2023 – Present | Full-stack development | Technologies: Python, Flask, reactjs, Openai API, FFmpeg, pyDub, mpviepy, gunicorn, asyncio.
Transcribly is a straightforward web application that utilises AI to streamline the process of transcribing various media inputs—be it sound files, video files, or YouTube links.
Implementation:
Initial Project Setup:
The project began by constructing Worker files using Python. These files primarily handled ffmpeg operations, including the conversion of file types, downloading YouTube videos, and extracting audio from video files. Once the audio was obtained, the next step involved pre-processing.
Pre-Processing:
The pre-processing phase entailed scouring the file for silent areas, removing them, and subsequently chunking the file into smaller segments based on those silent areas. As a result, the file size was optimized, making it more manageable for subsequent operations.
With the smaller file chunks in hand, the application asynchronously called the OpenAI Whisper API for transcription. This asynchronous approach significantly improved processing speed, enabling parallel transcription of smaller files.
Upon receiving data from the Whisper API, the original transcription was reconstructed by connecting the different chunks based on their stride. The final result was the generation of the transcribed content.
Backend Implementation:
For the backend, Flask was utilized to make server calls to various methods within the Worker class. The code was structured with multiple methods, each handling a specific operation. This modular approach improved readability, maintenance, and extensibility.
Media files sent from the frontend to the backend through an API call underwent a series of methods. These included extraction methods to obtain audio from video files, chunking methods for preprocessing, and API calls to the Whisper API. Asynchronous operations were employed for efficiency, and the results were returned as JSON to the frontend.
Frontend Development:
The frontend was built using React.js, providing users with a seamless interface for transcription. Responses from the API calls were displayed on a user-friendly interface. The frontend endpoint was hosted on render.com, utilizing their free plan with limited resources but still proving functional.

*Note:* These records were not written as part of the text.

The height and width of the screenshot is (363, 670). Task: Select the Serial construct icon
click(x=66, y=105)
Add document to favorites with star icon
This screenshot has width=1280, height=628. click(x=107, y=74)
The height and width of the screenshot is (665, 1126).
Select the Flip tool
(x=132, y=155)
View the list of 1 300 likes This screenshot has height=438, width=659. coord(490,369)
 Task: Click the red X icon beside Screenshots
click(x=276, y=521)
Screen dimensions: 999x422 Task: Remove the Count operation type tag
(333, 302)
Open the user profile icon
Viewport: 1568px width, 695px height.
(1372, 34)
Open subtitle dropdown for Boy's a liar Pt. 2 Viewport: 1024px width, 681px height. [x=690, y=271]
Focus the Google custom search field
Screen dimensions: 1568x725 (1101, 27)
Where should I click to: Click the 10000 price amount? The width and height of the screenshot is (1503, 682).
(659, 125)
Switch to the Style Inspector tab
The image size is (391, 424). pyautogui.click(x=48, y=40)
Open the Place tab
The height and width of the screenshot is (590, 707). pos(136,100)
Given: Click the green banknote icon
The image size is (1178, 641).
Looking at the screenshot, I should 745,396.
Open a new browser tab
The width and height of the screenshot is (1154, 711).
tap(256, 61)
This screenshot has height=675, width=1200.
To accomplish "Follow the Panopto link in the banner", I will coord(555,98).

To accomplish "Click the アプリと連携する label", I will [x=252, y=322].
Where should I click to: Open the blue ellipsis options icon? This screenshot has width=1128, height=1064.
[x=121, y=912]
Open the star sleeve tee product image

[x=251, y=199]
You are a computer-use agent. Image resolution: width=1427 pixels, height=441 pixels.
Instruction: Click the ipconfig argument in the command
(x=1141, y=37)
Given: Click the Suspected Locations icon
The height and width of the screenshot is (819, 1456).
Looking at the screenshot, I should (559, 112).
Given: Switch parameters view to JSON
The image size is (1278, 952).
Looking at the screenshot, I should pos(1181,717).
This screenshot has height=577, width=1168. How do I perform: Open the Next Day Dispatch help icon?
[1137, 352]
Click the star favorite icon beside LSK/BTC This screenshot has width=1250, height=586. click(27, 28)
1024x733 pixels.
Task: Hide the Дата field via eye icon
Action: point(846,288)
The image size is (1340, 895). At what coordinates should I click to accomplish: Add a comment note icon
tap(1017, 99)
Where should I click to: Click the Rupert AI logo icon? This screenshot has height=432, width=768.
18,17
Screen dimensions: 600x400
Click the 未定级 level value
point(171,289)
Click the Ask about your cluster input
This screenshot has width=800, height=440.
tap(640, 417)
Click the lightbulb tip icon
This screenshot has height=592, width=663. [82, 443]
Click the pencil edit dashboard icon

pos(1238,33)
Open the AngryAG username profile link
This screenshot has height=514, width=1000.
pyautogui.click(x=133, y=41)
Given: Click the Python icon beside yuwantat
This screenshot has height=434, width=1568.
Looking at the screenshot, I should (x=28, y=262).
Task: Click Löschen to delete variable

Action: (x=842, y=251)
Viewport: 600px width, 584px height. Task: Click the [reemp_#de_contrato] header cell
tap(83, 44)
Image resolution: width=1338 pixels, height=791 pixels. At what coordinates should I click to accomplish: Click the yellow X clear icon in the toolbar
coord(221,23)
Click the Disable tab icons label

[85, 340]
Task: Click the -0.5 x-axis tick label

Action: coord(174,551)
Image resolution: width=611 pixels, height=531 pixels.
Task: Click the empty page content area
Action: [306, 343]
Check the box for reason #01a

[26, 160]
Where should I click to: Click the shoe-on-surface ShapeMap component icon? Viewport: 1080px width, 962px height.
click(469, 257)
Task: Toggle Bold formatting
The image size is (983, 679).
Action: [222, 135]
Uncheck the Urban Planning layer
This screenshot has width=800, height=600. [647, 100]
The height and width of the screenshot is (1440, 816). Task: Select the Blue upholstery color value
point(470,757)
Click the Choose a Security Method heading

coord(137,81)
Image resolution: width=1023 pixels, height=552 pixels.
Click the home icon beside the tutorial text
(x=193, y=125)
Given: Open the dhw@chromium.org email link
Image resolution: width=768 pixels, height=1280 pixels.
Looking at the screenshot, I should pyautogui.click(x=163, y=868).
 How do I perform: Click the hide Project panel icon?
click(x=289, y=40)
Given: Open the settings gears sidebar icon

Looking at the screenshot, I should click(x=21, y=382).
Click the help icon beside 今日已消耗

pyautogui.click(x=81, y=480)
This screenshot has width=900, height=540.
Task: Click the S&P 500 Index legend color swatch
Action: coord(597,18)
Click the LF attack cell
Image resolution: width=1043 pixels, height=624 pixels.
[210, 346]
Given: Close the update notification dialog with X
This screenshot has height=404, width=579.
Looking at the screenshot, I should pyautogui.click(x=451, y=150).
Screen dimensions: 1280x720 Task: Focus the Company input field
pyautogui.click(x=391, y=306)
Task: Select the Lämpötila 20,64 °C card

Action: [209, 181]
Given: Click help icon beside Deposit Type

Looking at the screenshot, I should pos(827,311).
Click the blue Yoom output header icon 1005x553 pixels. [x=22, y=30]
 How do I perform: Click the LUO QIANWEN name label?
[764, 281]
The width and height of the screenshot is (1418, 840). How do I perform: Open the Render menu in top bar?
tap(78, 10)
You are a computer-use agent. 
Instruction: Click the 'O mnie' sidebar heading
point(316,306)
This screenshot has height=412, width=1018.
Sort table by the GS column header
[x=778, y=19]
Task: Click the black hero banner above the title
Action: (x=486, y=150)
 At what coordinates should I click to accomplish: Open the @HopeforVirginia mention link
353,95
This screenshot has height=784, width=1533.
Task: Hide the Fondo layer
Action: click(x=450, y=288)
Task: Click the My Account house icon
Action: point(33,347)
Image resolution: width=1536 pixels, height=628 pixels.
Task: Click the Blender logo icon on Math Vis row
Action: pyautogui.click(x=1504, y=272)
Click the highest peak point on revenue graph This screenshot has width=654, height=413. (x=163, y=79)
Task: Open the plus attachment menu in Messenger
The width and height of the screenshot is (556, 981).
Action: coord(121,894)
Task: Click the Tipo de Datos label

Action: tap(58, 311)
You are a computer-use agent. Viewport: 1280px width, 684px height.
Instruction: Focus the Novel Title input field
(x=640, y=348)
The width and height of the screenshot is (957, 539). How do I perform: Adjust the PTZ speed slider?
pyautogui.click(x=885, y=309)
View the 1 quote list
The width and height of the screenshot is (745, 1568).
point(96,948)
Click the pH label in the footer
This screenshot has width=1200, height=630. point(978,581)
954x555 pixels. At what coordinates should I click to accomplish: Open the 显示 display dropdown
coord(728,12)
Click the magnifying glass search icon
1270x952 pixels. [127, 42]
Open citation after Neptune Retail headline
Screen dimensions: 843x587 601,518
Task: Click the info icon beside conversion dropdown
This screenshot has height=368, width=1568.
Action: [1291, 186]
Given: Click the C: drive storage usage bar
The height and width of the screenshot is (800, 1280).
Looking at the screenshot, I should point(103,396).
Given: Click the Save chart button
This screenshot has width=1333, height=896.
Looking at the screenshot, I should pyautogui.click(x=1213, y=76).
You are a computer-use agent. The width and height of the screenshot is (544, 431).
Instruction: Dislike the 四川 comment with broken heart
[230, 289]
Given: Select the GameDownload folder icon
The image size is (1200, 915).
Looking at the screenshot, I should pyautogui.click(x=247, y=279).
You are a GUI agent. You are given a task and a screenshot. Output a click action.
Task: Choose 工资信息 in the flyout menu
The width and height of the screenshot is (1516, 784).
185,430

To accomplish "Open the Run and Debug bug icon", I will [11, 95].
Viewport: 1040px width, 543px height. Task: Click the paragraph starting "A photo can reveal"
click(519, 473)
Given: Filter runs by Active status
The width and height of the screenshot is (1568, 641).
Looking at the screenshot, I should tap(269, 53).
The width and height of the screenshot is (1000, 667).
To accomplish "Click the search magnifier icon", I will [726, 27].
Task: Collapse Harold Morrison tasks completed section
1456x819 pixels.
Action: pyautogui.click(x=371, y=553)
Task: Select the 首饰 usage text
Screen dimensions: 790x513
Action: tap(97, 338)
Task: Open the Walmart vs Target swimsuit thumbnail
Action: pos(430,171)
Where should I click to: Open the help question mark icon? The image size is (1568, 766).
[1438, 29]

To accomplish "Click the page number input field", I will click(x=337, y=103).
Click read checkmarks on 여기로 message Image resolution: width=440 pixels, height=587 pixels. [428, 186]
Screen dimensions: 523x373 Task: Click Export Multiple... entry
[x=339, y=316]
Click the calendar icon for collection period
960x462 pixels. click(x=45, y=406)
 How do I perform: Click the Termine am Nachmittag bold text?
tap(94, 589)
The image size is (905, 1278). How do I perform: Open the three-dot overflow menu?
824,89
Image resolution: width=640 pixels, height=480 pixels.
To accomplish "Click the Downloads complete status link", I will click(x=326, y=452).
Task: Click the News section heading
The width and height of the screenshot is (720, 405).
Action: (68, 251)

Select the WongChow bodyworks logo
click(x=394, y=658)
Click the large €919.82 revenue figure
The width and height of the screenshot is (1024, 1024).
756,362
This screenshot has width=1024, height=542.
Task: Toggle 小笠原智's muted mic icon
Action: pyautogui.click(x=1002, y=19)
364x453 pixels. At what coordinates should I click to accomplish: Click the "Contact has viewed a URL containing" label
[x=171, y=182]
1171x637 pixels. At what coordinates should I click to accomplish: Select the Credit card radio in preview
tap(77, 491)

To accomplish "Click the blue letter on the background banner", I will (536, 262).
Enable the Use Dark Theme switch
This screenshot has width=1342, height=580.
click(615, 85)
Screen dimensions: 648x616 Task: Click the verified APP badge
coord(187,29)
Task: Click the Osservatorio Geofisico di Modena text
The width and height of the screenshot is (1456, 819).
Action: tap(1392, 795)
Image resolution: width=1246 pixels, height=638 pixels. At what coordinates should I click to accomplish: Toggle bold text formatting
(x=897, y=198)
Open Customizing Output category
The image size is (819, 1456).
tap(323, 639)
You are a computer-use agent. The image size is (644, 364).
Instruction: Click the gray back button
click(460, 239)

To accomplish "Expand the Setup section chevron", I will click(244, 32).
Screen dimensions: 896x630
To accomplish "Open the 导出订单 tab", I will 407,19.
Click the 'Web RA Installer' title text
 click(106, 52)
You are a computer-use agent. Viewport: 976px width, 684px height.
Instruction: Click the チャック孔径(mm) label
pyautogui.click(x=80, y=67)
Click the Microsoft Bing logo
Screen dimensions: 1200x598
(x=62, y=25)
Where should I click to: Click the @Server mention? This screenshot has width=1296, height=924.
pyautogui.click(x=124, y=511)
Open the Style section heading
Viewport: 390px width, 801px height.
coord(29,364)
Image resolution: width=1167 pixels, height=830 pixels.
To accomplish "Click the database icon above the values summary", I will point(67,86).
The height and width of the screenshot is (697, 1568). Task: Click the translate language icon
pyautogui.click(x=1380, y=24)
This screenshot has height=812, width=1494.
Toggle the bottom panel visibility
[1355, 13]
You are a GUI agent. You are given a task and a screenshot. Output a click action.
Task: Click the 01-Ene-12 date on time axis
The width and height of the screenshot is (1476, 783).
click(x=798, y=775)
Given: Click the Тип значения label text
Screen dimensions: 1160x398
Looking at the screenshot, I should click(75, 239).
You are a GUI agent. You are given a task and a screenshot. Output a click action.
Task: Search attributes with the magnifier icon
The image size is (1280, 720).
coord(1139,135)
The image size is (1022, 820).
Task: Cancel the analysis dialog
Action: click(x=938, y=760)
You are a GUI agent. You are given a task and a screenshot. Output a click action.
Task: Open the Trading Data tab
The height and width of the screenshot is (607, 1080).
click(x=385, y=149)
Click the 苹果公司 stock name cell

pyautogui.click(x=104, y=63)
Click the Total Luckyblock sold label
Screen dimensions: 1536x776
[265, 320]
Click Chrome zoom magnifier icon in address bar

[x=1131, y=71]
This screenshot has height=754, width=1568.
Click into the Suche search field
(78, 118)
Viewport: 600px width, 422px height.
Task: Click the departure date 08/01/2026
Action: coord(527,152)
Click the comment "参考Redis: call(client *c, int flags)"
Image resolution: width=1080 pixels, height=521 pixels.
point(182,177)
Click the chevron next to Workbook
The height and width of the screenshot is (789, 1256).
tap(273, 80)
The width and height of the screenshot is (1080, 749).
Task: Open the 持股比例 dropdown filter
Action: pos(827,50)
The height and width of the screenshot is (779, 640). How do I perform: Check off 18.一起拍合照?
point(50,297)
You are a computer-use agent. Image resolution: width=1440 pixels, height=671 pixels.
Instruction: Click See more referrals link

Challenges and Future Features:
The project faced challenges related to memory constraints, particularly concerning large audio files. Future iterations aim to include additional features, such as a note-taking capability directly on the transcriptions. This interactive paradigm allows users to give extra commands, enhancing the application’s versatility and utility.
Learning Outcomes:
Throughout the development process, valuable insights were gained. Working with the OpenAI API proved to be a straightforward experience with effective documentation. Asynchronous programming using Async IO, event loops, and integration with Flask in the backend were key aspects learned. Additionally, the frontend development involved mastering React.js, hooks, and Material UI for a responsive user interface.